_DOCUMENT EXCERPT_:
The purpose of removing the record from inside the cover is to prevent the record from moving while in transit and splitting the seems of the cardboard jacket/cover.
I agree with the physical media part. I have always been a CD guy cause I grew up when cassette and cds were very popular in the 90s early 2000s. I was born in 87 before streaming and downloads were possible. I just recently got into vinyl tho a couple years ago around 2020 and don't have a big collection because of a few reasons one being I can go to the pawn shop or thrift store and get 50 CDs for 50 dollars where one vinyl album is 30 to 50 dollars. Another reason is with vinyl I'm forced to listen to it cause I have to turn over the record or change it out where a CD I just put it in and press play but I love both vinyl and CD but most of the time I'm probably gonna put in a CD or stream on my phone but streaming i really don't like it cause you don't own any of them albums on streaming then you have to pay a subscription then sometimes artists will remove their albums on there but it is convenient if you don't have a CD player or turntable.
"I collect records, therefore I am. (And my records express who I am.)" -- not attributed to René Descartes. Collectors are a breed apart. We like to assemble -- to build -- personal libraries that we invest with meaning, that speak to and reflect our vision of ourselves, our tastes, our experiences, our individual histories. They are always growing and evolving along with us, and we make efforts to find missing pieces and fill in the gaps as we spot them (or can afford them). That's something non-collectors don't necessarily get. And while I collected thousands of CDs between around 1984 and today, jewel boxes and little silver discs are just not the same as 12-inch cardboard jackets and delicate vinyl platters. (Also: I happen to love record labels -- their design and the musical genres and eras they recall. CDs seem a bit sterile in comparison.) And then there's the tactile element you mention. For me, nothing quite replicates the experience of positioning a tone arm over a record and lowering the stylus onto the surface (with a pop and maybe a slight swoosh as it enters the groove). It reminds me of that moment in a grand old movie palace when the lights go down and the curtain opens, something no multiplex could ever replicate. It's a physical sensation, a feeling of anticipation like nothing else. So, there's that. I enjoy the sensory experience of analog, going so far as to invest in a classic 1964 tube amp (The Fisher 500C, designed by the guy Avery Fisher Hall was named after), a vintage Thorens turntable and various classic speakers (Large Advents, Dynaco A25s) in an attempt to create a Full Analog Hi-Fi Experience. And that either matters to you, or it doesn't.

_EXCERPTED DATA_:
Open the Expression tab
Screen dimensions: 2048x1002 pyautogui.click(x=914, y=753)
---
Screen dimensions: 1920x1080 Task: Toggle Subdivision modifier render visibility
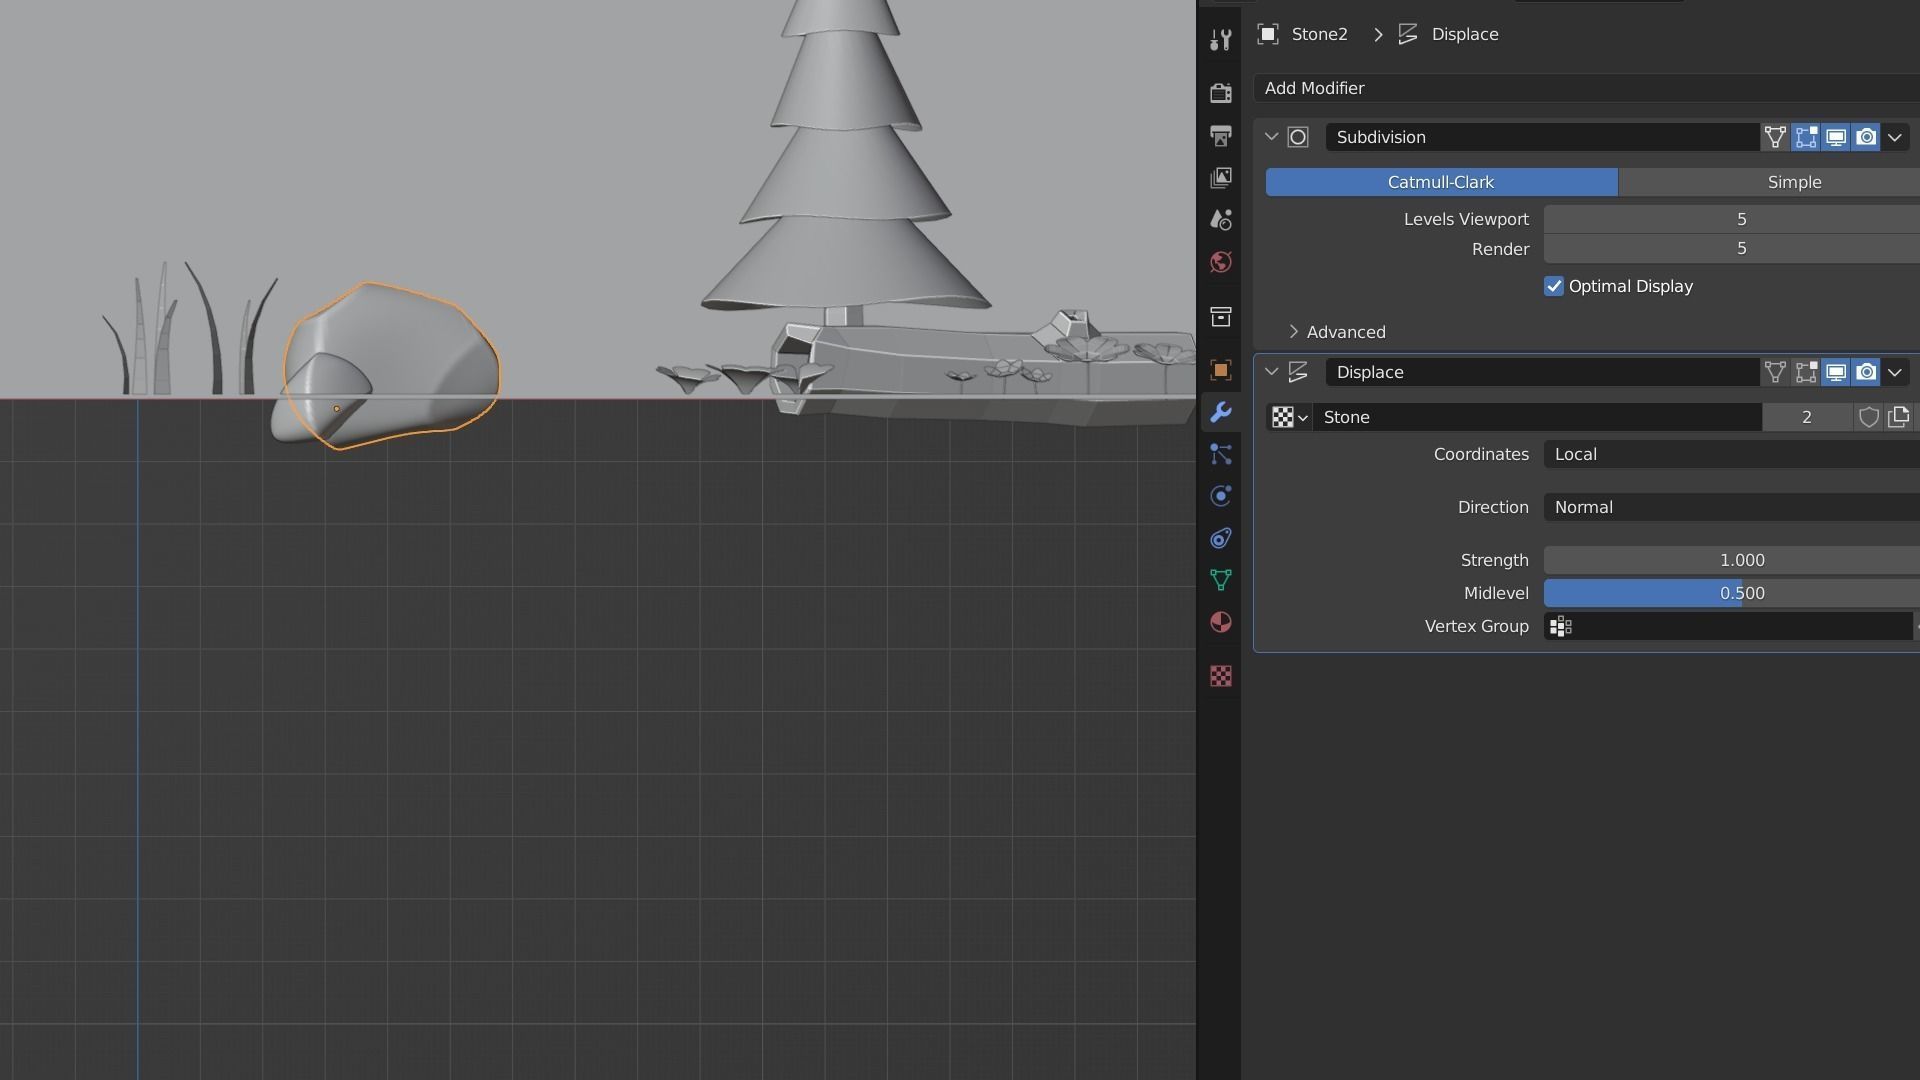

_SHORT PROBLEM 1_: In the text on collecting vinyl records, which tube amp does the collector say they invested in?
_SHORT PROBLEM 2_: Pick up the text on collecting vinyl records after its final sentence and keep writing.
The data above comes from a separate, unrelated source.

_RESPONSE 1_: A classic 1964 Fisher 500C tube amp.

_RESPONSE 2_:
My record collection along with my stereo set up and listening room all give me a higher satisfaction of the music experience as a listener and as a fan.
most of my mates ask me why i bother collecting vinyl when i can save money by listening to everything on spotify... i usually answer "because i like it, why do you play golf" i guess it helps if you grew up as a kid with records being the primary medium.
I've been lucky enough to grow up in a household with high end audio and musically appreciative parents, start my record collection there, keep going, put them away for a few decades but haul them out again and get some more. I like vinyl but lets be totally clear: dynamic range, frequency response, low noise, and stereo separation belongs to the CD. A/B comparisons leave no doubt. But the CD is not visually appealing for trendy youtube videos and social media. Don't be fooled. But enjoy your records too. The tactile experience, bigger cover art, gatefold packages are also fun.
For me it's what you touched on with the owning it aspect. Like you said it's up to the streaming service to keep the music you like on their platform. Maybe the artist you like has different politics, maybe they get arrested and all of a sudden their music is pulled from a platform. When you own music, you own it. Period. I listen to a lot of electronic and new age music which is not carried very well by the big streaming services. The last thing is cost. This is something the newer generation doesn't think about. When I spend $10 (for example) on a CD or Vinyl I limit myself to that music versus the larger selection streaming services have but if I don't listen to that music what good does it do for me if I don't listen to it. Secondly , next month (for whatever reason) I either decide not to or can't affor to continue my streaming service at that point I have no music. Yes I know I can get the various free services but it's still not "my music" but with the physical media I can listen to it again and not have to pay for it again unlike the stereaming services.
I think nostalgia plays a big part along with the hobby and educational experience. The research, money, and “work” connect us to the listening experience and the artist.
Amen to that! So so true. The more effort you put into anything...the more you then value it. And yes, nostalgia is huge!
It's easy to say 'nostalgia', but that doesn't explain why so many people under 30 are buying it. Nostalgia, hobby, educational experience.... it sounds like you're trying to avoid mentioning 'sound quality' but that actually is a huge deal, even if it's a wild goose chase at times. Records have become more popular recently but they're nowhere near as popular as digital music, and most people (especially senior-age people who used records for decades, and I know many of them) are not generally interested in using turntables unless it's the only thing that plays their favorite stuff. Let's make sure we're not confusing 'enjoying older recordings' with 'nostalgia' because it's not inherently the same thing. A lot of people's 'nostalgic' memories of records are of poor sound quality due to their own limited knowledge of the format.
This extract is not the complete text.